EXERCISE BRIEF – Your task is to quote the listing below exactly, beginning with its first line and ending on the line bearing "Click the funnel".

INFORMATION –

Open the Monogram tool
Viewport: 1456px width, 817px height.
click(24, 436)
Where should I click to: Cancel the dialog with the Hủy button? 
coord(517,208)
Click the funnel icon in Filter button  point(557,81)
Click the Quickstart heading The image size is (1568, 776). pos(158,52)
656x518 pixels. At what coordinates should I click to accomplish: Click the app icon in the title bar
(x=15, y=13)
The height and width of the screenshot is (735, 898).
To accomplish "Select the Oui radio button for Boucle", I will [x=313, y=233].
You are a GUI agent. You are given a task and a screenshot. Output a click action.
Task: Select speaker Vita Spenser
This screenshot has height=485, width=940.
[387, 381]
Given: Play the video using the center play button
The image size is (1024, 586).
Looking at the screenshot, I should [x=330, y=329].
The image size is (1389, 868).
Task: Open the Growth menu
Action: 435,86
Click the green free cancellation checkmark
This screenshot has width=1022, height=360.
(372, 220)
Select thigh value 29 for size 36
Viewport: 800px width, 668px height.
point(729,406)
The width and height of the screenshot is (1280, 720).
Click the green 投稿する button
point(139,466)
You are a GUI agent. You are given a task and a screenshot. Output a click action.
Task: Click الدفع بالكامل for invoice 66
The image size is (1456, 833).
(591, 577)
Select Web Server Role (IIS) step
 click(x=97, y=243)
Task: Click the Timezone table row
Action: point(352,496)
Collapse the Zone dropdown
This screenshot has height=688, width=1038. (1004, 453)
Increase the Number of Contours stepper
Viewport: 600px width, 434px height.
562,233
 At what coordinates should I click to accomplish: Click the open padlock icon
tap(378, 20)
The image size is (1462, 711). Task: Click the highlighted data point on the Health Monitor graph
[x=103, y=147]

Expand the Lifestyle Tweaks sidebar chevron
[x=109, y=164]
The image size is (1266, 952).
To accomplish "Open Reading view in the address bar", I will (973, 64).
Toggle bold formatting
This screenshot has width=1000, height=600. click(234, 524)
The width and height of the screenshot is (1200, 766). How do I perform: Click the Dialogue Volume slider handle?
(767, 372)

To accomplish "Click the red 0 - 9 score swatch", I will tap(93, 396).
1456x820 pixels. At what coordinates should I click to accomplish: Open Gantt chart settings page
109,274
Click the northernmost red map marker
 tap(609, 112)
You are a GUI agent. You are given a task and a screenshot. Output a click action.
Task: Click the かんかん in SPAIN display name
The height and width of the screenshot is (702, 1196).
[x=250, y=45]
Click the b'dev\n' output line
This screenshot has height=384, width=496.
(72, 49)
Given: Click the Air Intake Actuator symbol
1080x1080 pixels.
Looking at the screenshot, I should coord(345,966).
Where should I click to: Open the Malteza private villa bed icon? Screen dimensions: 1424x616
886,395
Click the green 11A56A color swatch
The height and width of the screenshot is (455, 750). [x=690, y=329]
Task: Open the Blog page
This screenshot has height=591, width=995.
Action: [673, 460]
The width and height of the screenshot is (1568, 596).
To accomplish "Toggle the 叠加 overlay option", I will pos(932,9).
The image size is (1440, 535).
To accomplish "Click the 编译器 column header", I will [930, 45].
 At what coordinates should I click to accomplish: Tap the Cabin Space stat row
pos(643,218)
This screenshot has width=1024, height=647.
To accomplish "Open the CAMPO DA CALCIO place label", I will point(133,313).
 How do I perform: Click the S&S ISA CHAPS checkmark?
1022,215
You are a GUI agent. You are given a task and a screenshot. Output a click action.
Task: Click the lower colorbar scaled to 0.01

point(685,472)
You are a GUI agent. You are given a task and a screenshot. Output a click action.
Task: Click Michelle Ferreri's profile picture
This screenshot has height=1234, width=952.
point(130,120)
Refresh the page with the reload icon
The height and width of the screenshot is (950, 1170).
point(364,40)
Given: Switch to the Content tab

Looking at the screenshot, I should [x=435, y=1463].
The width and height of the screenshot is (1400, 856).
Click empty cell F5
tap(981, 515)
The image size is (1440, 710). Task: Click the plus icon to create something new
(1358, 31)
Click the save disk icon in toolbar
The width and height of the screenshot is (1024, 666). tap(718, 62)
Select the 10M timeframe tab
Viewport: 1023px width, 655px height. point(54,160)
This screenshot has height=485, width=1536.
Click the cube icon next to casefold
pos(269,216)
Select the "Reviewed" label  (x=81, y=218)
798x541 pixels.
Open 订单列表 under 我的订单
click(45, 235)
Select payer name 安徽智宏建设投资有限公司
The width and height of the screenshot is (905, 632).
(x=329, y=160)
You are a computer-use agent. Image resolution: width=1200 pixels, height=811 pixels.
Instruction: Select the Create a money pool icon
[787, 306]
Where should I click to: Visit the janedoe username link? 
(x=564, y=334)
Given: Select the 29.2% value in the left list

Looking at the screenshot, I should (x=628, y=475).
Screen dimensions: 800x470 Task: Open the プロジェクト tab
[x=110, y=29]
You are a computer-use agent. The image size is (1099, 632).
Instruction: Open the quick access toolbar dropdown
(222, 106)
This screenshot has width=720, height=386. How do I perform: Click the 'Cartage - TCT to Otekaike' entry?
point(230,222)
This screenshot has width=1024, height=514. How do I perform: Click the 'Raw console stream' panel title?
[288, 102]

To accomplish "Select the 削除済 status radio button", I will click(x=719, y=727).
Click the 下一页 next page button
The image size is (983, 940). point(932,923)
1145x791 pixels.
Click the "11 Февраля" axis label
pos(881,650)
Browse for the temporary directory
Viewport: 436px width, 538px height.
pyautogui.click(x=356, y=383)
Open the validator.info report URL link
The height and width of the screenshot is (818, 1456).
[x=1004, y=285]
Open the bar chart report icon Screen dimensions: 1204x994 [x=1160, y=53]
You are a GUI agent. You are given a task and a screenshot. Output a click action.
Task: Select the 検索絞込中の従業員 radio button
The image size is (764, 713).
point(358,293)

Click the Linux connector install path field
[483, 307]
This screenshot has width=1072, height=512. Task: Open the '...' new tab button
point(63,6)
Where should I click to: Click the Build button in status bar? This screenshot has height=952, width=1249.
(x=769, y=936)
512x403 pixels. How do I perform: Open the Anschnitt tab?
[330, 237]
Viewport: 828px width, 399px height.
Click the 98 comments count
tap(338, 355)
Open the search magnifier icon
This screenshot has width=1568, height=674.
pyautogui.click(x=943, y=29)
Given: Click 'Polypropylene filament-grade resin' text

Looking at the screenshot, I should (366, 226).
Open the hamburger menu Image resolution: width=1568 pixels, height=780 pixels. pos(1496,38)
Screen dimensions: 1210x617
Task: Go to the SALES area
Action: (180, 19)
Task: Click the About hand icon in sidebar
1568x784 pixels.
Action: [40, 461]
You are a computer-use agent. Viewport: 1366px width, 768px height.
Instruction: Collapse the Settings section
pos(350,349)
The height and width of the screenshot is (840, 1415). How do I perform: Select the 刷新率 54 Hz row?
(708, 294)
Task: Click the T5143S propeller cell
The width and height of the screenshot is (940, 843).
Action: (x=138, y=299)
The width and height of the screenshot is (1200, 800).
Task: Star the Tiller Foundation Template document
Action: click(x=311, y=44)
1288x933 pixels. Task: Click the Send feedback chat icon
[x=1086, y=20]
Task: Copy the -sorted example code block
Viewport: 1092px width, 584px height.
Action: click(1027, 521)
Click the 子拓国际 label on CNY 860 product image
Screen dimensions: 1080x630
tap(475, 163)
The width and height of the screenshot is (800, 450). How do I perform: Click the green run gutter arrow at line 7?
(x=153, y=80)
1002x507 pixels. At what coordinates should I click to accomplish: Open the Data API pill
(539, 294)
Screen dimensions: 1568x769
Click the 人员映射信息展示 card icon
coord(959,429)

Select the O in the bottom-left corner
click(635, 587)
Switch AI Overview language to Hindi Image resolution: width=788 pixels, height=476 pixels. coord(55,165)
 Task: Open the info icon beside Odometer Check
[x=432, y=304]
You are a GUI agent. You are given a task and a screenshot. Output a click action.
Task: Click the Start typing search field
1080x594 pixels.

ANSWER SPACE –
Open the Monogram tool
Viewport: 1456px width, 817px height.
click(24, 436)
Where should I click to: Cancel the dialog with the Hủy button? 
coord(517,208)
Click the funnel icon in Filter button  point(557,81)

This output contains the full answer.